• **Task details**:
None of the pictures should appear; the lines from the line containing "Zusammenarbeit (365, 210)" through the last line of the listing must be repeated exactly.

• **Recorded information**:
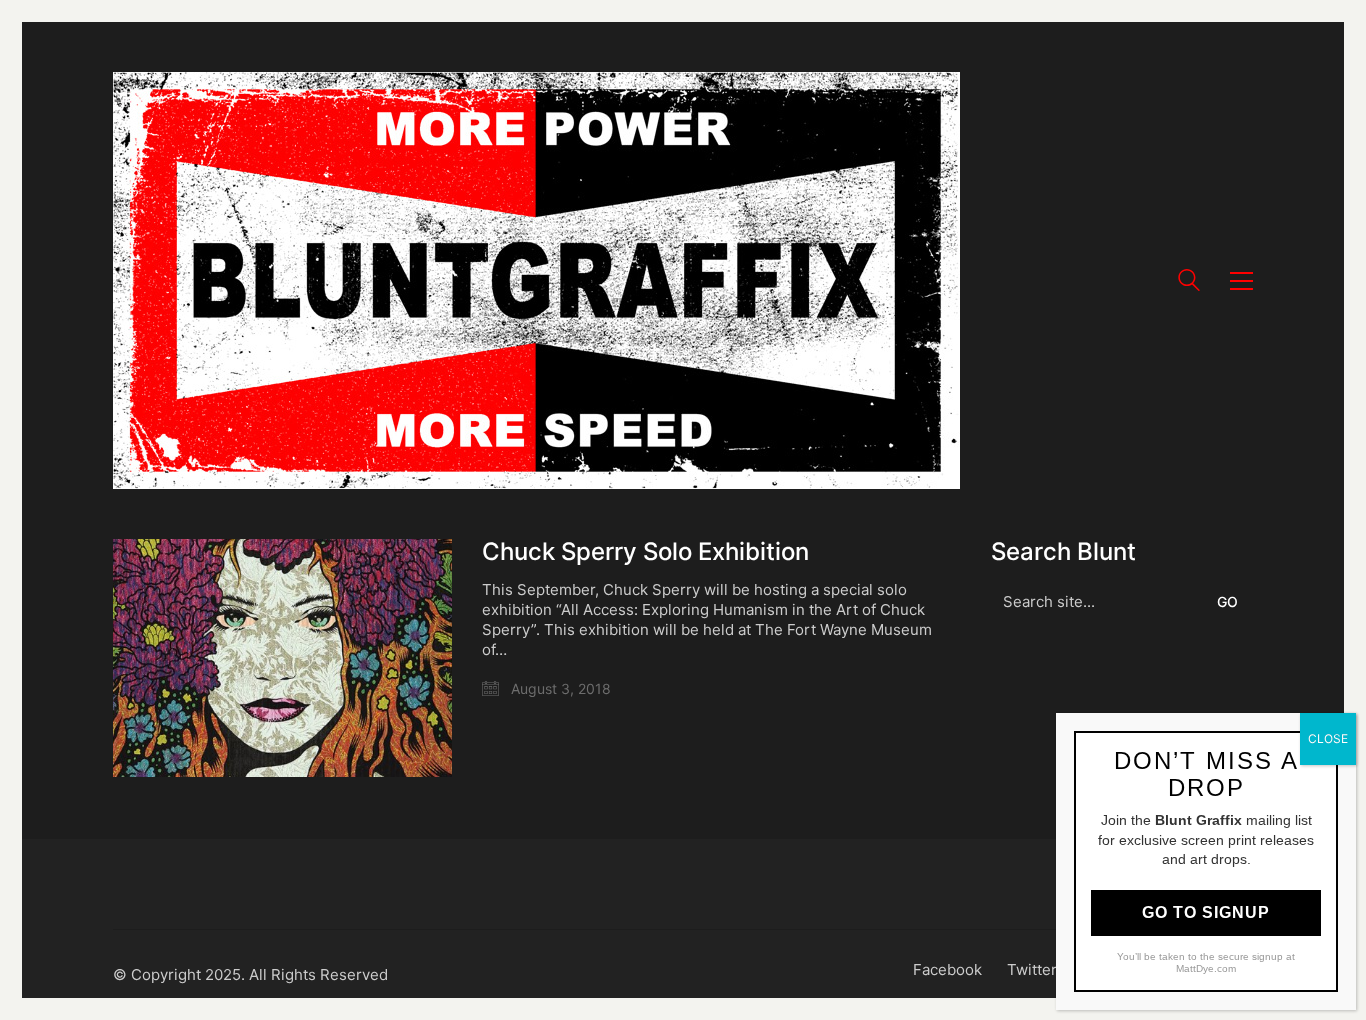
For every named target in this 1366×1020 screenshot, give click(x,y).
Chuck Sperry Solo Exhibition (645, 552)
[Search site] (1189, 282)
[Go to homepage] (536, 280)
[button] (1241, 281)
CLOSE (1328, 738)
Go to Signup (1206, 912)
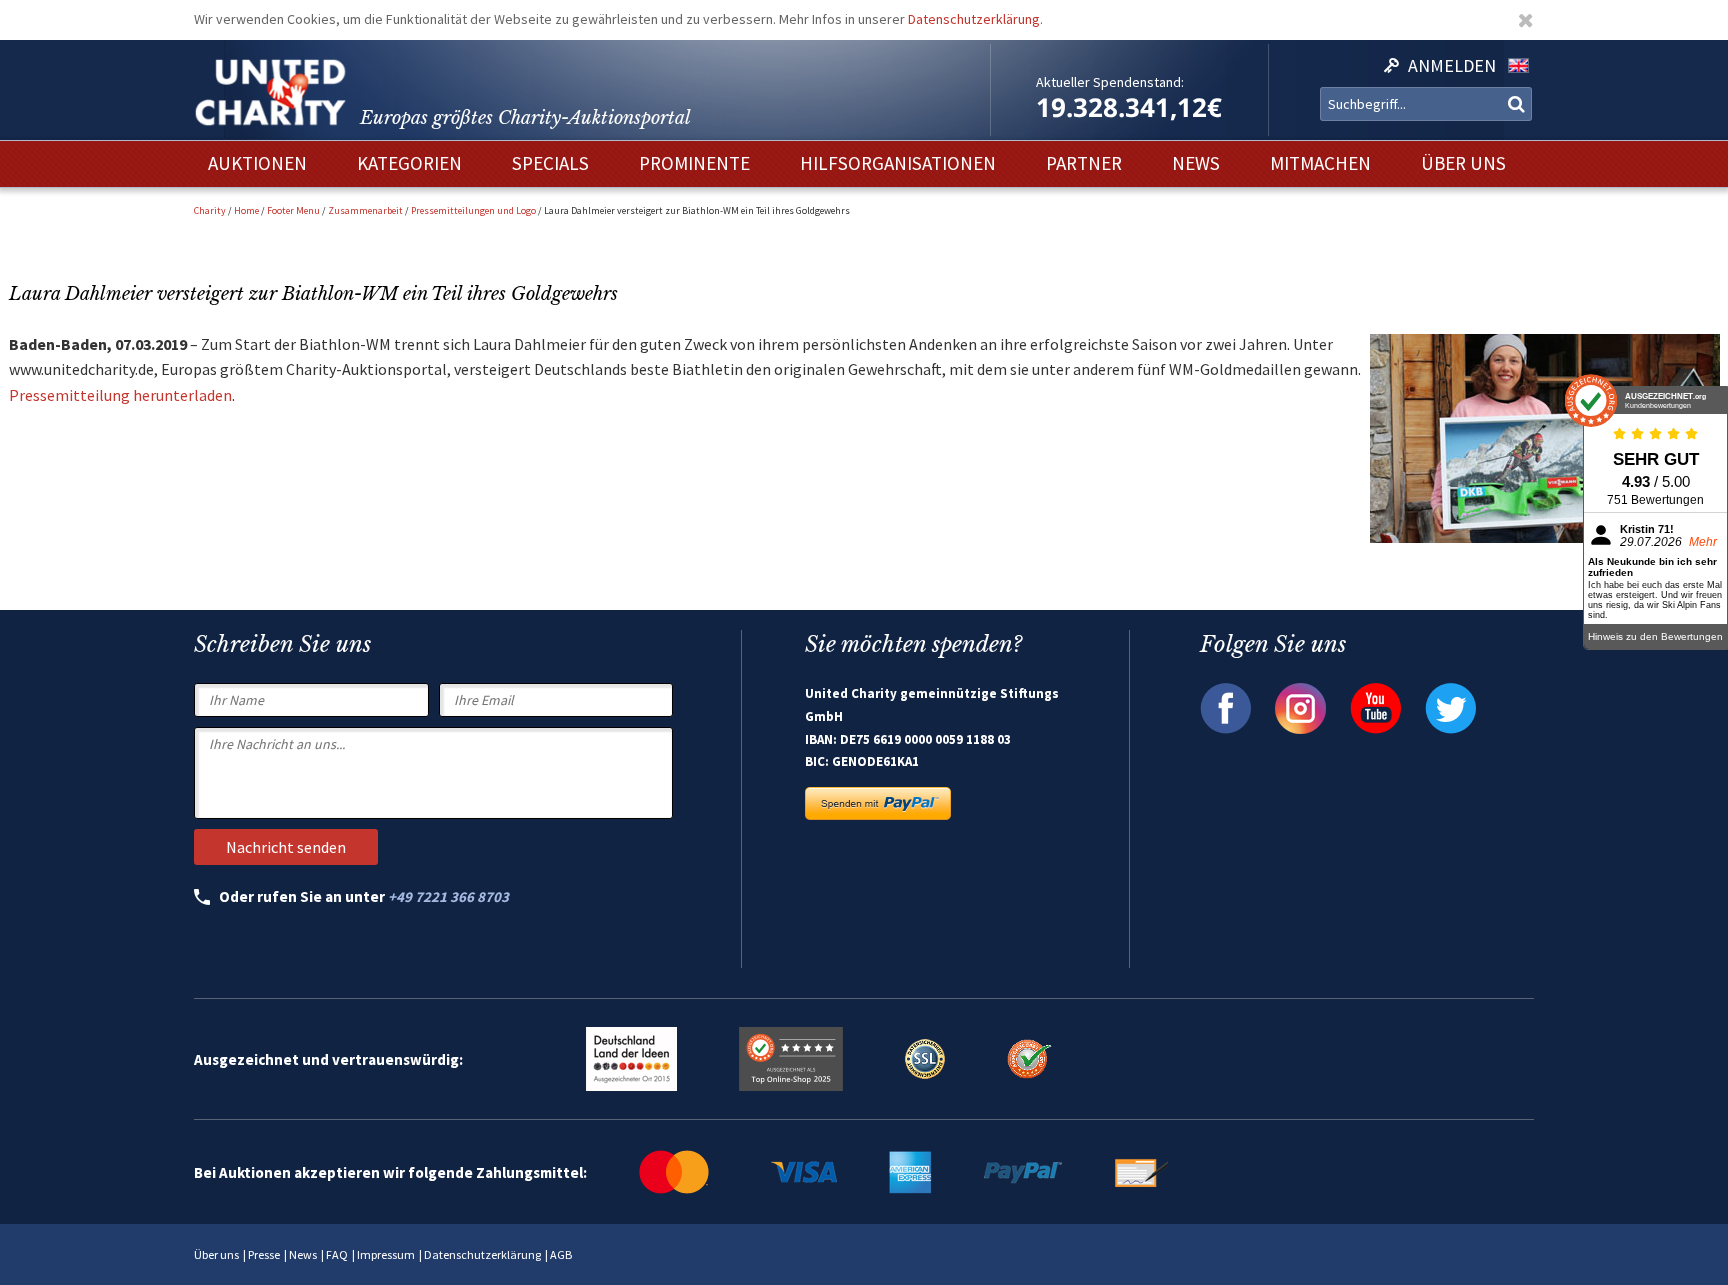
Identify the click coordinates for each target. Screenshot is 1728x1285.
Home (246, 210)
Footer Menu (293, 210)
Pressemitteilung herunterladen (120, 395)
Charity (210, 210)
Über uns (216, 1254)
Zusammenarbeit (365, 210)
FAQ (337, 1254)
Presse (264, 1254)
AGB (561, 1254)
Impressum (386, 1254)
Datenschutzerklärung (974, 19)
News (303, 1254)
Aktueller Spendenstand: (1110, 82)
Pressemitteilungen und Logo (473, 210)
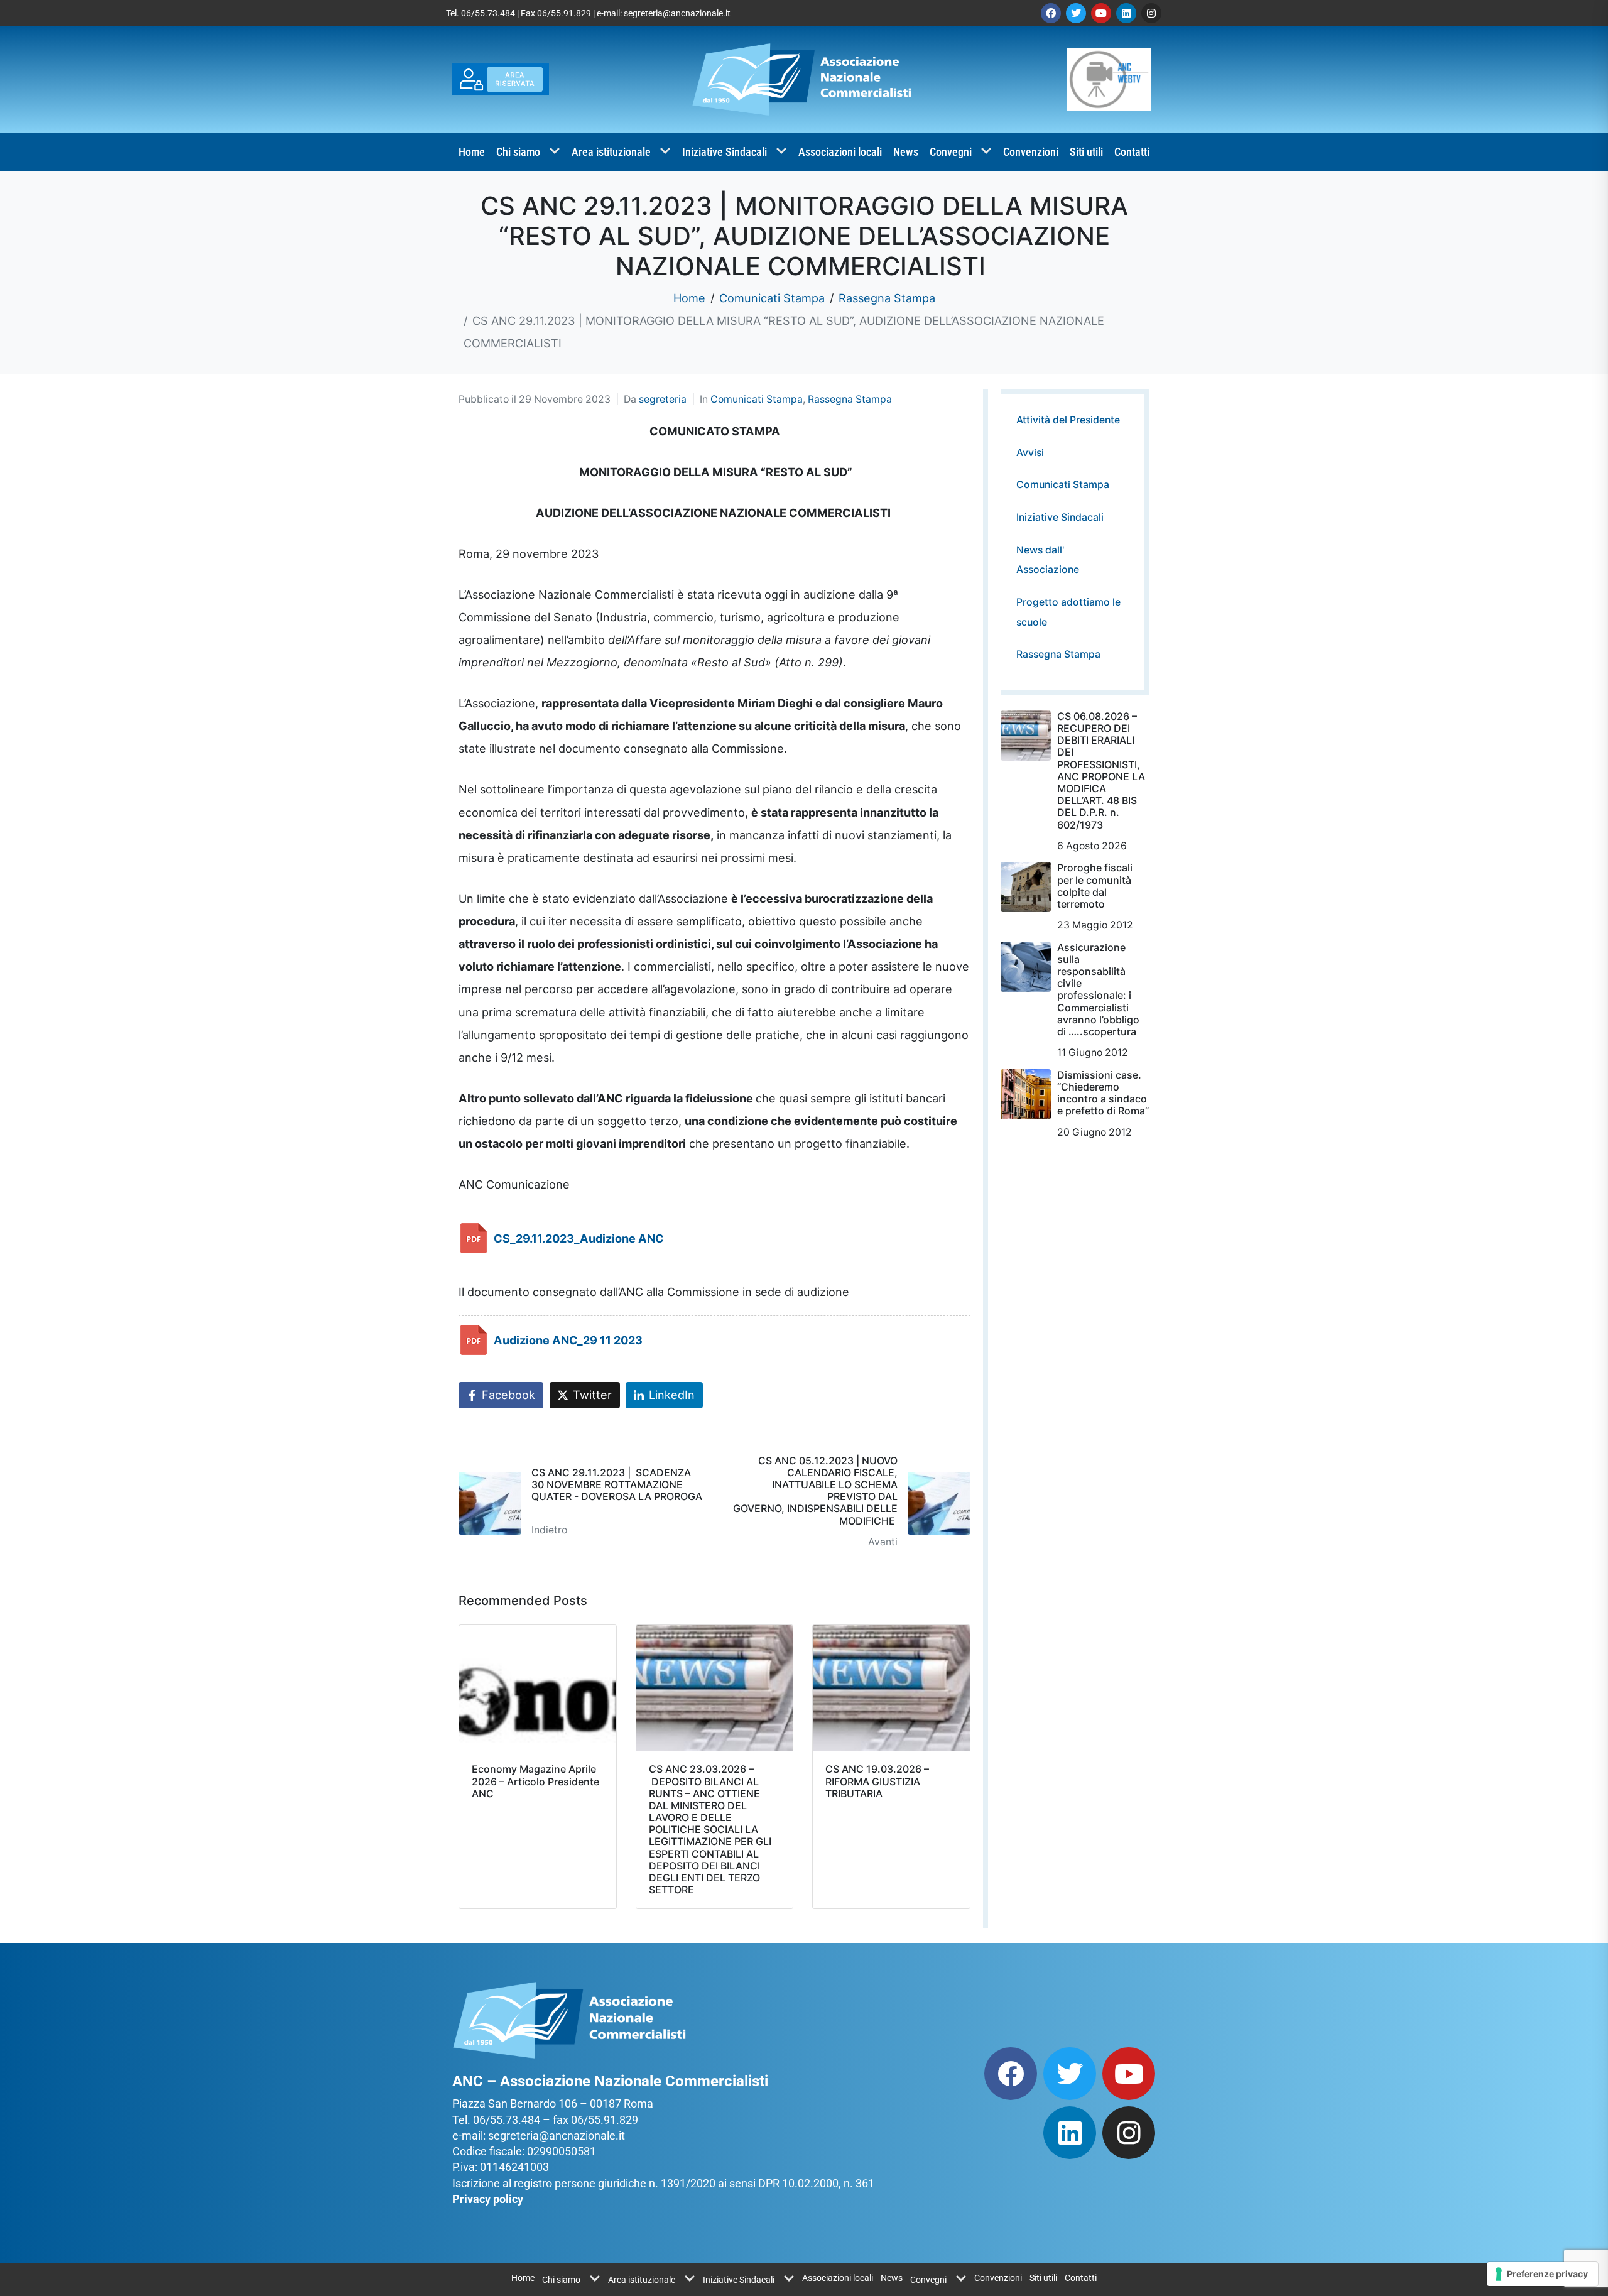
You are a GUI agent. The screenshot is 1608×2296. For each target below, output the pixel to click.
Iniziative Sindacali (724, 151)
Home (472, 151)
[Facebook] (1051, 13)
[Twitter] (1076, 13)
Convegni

• **Solution**:
Zusammenarbeit (365, 210)
FAQ (337, 1254)
Presse (264, 1254)
AGB (561, 1254)
Impressum (386, 1254)
Datenschutzerklärung (974, 19)
News (303, 1254)
Aktueller Spendenstand: (1110, 82)
Pressemitteilungen und Logo (473, 210)
You are a GUI agent. The screenshot is 1608×2296. For each target below, output the pixel to click.
Iniziative Sindacali (724, 151)
Home (472, 151)
[Facebook] (1051, 13)
[Twitter] (1076, 13)
Convegni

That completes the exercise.